▶ **YOUR GOAL**
Format the entries as a numbered list and drop any blank lines.

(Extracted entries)
┄┄┄┄┄┄

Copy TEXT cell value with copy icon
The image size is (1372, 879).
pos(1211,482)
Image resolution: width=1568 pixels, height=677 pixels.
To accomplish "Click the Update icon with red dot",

┄┄┄┄┄┄

▶ **THE RESULT**
1. Copy TEXT cell value with copy icon
2. The image size is (1372, 879).
3. pos(1211,482)
4. Image resolution: width=1568 pixels, height=677 pixels.
5. To accomplish "Click the Update icon with red dot",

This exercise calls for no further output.